Fortunately, my new team has been very accommodating and the expectations are reasonable; they know the codebase is messy and have given me enough of leeway to work things out. However, this is the first time I’ve had to restructure a codebase this size, and with the lack of documentation, I’m feeling a little overwhelmed trying to get everything in my brain.

In what way would you advise handling such a situation?

1 Like

For myself, I would begin at the beginning. taking significant inspiration from his coding and starting the project from scratch. Although I am aware that piecemeal refactoring is a frequent technique, I doubt I would use it for an ML project.

2 Likes

Yeah this is probably what I’d do. Form a plan of how I would have done this project, use their code where possible, fill in the rest myself.

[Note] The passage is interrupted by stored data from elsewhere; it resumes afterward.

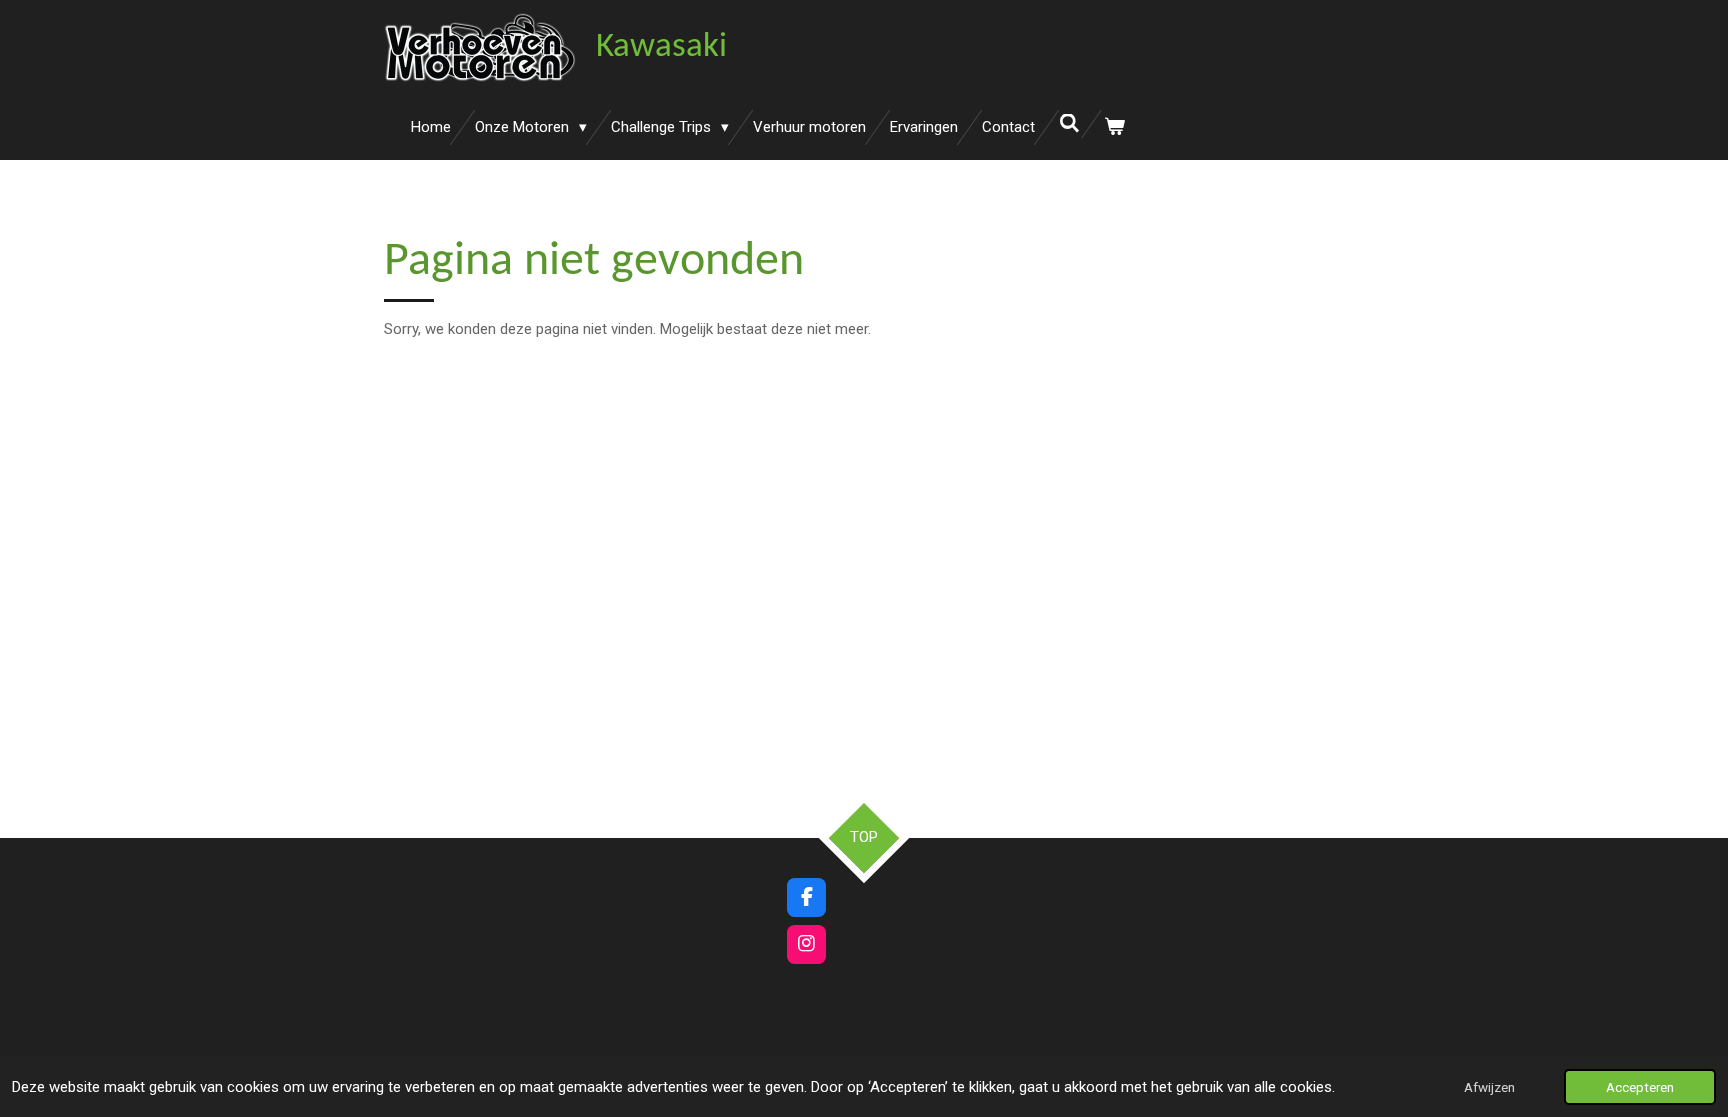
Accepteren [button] (1640, 1087)
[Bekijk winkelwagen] (1114, 127)
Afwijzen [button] (1489, 1087)
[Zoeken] (1069, 124)
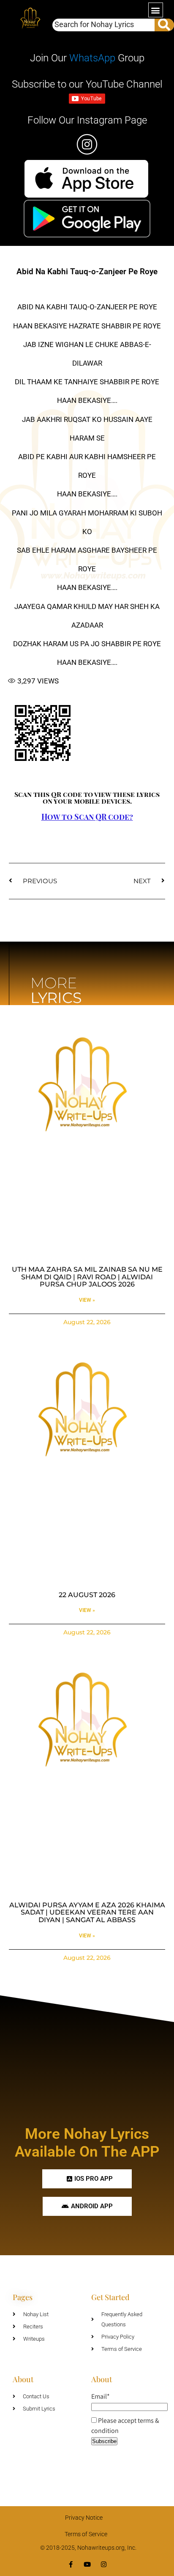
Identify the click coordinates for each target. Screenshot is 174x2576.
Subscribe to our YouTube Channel (87, 84)
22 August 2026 (87, 1595)
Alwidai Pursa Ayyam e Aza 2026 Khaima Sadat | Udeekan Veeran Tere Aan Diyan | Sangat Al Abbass (87, 1912)
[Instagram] (104, 2564)
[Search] (164, 25)
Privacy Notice (84, 2517)
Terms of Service (86, 2534)
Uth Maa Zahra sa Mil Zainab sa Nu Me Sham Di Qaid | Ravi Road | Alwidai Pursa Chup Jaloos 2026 (87, 1276)
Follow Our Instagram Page (87, 120)
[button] (155, 10)
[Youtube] (87, 2564)
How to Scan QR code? (87, 817)
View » (87, 1300)
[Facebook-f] (71, 2564)
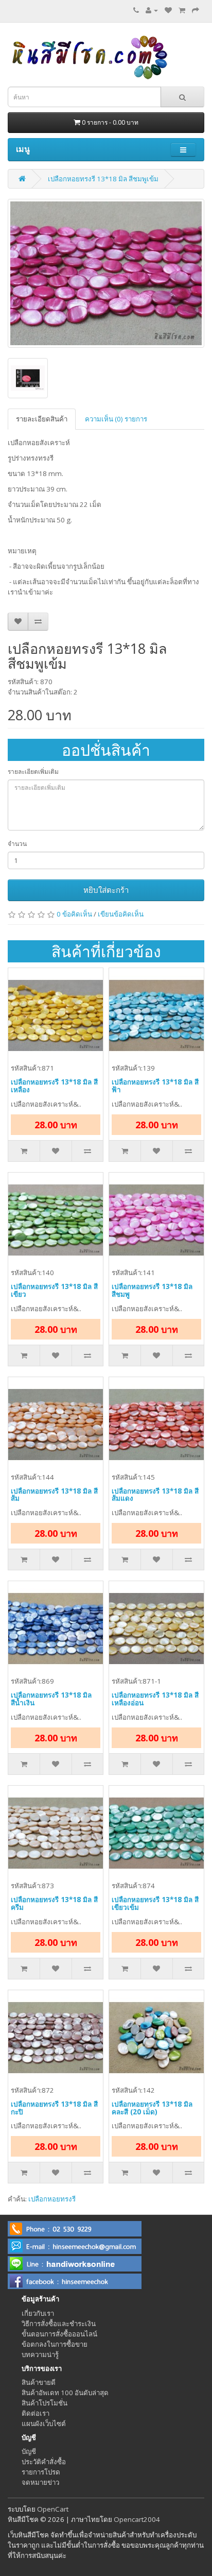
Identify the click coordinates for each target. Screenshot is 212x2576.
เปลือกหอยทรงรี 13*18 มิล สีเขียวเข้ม (155, 1903)
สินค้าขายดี (39, 2382)
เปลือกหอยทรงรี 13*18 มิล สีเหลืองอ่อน (155, 1698)
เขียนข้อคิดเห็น (121, 914)
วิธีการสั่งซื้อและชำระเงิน (59, 2323)
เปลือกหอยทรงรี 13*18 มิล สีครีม (54, 1903)
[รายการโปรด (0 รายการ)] (168, 10)
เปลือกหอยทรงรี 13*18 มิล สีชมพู (152, 1290)
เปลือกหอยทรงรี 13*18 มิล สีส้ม (54, 1494)
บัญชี (29, 2451)
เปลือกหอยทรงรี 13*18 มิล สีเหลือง (54, 1085)
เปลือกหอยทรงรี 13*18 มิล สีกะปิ (54, 2107)
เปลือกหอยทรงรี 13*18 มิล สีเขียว (54, 1290)
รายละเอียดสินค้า (41, 418)
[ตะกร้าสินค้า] (182, 10)
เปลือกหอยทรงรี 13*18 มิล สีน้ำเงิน (51, 1698)
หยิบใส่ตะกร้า (106, 890)
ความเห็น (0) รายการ (116, 418)
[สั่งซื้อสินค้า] (195, 10)
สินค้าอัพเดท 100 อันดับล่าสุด (65, 2392)
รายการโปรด (41, 2472)
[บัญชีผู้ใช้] (152, 10)
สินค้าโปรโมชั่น (44, 2403)
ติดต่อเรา (35, 2413)
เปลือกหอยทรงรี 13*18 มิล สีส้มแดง (155, 1494)
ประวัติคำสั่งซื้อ (44, 2461)
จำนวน (17, 843)
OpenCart (52, 2509)
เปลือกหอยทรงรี (52, 2199)
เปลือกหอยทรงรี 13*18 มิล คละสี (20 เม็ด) (152, 2107)
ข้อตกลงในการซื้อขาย (54, 2344)
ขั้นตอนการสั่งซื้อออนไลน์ (59, 2333)
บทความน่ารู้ (40, 2354)
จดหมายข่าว (40, 2482)
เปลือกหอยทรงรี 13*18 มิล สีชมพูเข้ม (103, 178)
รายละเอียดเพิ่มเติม (33, 771)
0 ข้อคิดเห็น (74, 914)
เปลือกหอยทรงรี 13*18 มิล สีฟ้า (155, 1085)
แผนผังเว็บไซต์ (44, 2423)
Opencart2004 (137, 2519)
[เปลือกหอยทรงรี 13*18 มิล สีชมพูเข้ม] (106, 273)
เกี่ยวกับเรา (38, 2313)
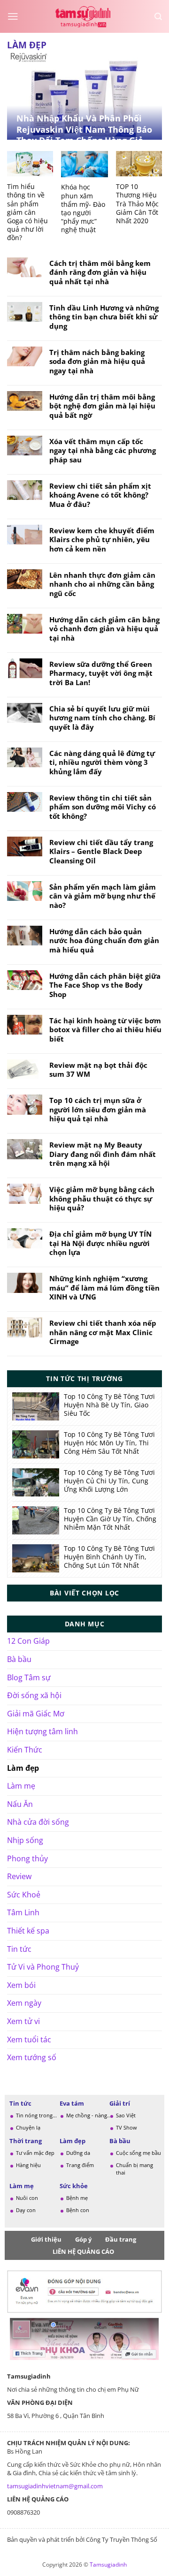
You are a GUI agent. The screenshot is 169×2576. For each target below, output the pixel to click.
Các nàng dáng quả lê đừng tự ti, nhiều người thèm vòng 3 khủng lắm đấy (102, 762)
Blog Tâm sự (29, 1677)
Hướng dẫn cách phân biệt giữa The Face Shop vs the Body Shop (105, 985)
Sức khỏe (74, 2186)
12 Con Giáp (28, 1641)
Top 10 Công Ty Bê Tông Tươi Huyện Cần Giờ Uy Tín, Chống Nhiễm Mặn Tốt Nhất (110, 1519)
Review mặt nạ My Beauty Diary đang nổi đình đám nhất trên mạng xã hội (102, 1154)
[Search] (158, 17)
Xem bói (21, 1985)
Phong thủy (27, 1858)
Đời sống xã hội (34, 1695)
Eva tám (72, 2103)
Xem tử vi (23, 2021)
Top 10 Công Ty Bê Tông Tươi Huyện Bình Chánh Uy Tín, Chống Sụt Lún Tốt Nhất (109, 1557)
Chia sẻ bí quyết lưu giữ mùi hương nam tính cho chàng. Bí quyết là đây (102, 718)
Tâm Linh (23, 1912)
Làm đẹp (23, 1768)
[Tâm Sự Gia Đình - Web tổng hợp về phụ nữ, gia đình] (84, 16)
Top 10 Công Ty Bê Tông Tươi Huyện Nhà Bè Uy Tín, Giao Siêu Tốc (109, 1405)
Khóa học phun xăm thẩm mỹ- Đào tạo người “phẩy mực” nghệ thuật (83, 208)
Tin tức (19, 1949)
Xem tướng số (31, 2057)
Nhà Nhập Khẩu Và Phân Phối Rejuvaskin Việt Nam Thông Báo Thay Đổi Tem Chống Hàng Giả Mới (84, 135)
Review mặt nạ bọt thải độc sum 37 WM (98, 1070)
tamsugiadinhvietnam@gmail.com (55, 2486)
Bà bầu (19, 1659)
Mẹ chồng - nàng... (88, 2115)
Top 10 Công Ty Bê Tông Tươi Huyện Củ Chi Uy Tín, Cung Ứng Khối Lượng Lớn (109, 1481)
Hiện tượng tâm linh (42, 1731)
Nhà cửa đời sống (38, 1822)
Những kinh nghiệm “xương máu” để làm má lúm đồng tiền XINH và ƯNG (104, 1287)
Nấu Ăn (20, 1804)
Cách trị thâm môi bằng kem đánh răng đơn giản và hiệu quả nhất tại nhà (100, 272)
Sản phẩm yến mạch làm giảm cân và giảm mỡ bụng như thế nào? (102, 896)
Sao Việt (126, 2115)
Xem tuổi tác (29, 2039)
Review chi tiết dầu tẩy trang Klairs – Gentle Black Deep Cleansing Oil (101, 851)
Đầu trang (120, 2239)
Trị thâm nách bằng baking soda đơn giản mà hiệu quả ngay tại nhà (97, 361)
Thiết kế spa (28, 1931)
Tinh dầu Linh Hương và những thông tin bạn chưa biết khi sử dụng (104, 317)
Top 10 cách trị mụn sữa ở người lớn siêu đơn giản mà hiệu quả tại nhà (97, 1109)
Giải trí (119, 2103)
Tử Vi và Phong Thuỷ (43, 1967)
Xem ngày (24, 2003)
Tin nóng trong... (36, 2115)
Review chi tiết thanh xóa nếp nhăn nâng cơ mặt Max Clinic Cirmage (102, 1332)
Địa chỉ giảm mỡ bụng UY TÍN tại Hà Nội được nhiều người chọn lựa (100, 1243)
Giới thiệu (46, 2239)
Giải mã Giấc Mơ (35, 1713)
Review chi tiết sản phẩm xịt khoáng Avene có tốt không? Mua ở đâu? (100, 495)
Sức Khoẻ (23, 1894)
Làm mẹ (21, 1786)
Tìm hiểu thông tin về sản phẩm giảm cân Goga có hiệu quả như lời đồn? (27, 212)
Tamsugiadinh (108, 2564)
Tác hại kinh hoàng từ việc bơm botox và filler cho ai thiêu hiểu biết (105, 1029)
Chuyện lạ (28, 2127)
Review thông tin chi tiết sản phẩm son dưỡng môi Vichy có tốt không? (102, 807)
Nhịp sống (25, 1840)
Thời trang (25, 2141)
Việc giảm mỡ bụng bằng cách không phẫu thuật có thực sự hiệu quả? (101, 1198)
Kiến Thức (24, 1750)
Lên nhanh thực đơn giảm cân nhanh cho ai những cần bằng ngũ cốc (102, 584)
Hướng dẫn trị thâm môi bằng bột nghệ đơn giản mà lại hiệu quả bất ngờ (102, 406)
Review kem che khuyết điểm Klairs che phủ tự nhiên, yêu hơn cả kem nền (101, 539)
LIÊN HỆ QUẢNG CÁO (83, 2251)
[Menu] (13, 16)
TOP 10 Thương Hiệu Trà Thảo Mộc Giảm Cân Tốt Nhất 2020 (137, 203)
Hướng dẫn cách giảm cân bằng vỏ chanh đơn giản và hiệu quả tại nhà (104, 628)
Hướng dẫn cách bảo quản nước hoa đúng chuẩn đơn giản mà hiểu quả (104, 940)
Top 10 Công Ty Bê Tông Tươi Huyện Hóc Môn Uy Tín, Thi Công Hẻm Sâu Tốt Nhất (109, 1443)
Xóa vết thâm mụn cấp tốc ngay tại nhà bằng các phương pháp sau (102, 450)
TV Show (126, 2127)
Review (19, 1876)
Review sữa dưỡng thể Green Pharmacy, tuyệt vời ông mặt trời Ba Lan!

But before you make any code changes, write unit and integrations tests (assuming none) so you know you’re not breaking anything in the process.

1 Like

For myself, I would begin at the beginning. taking significant inspiration from his coding and starting the project from scratch. Although I am aware that piecemeal refactoring is a frequent technique, I doubt I would use it for an ML project.

1 Like

Do you have any tools you suggest for building a dependency tree between the scripts? I started building one manually in a sketchpad app like figma but I’m sure this can be automated so as to be faster and less prone to human error.

I’m going to finish one of these jobs soon. I was handed a project with several subfolders. There are roughly five to six Jupyter notebooks each folder. The team needs to use over thirty different notebooks to obtain the predicted outcome :person_facepalming:. You will have to wait for each notebook to finish, and the results take 1.5 days to obtain. Everything is hardcoded; identical code blocks are repeated all over the place. Not even a readme or comments.

Thus, I had to comprehend the project’s goal, plan my approach, use the already-available scripts as a guide, and proceed step-by-step. I visualized the model in my head; it helps me work better. sporadic work on this project due to other projects. I finished it in around four months. Instead of taking more than a day to complete, we can now run the project with just one line of code and it will finish in a few hours.

Be aware that the vendor, which is regarded as one of the TOP consulting firms, completed this project, and the firm was paid millions of dollars for it. The execution is quite poor, but the results are not horrible.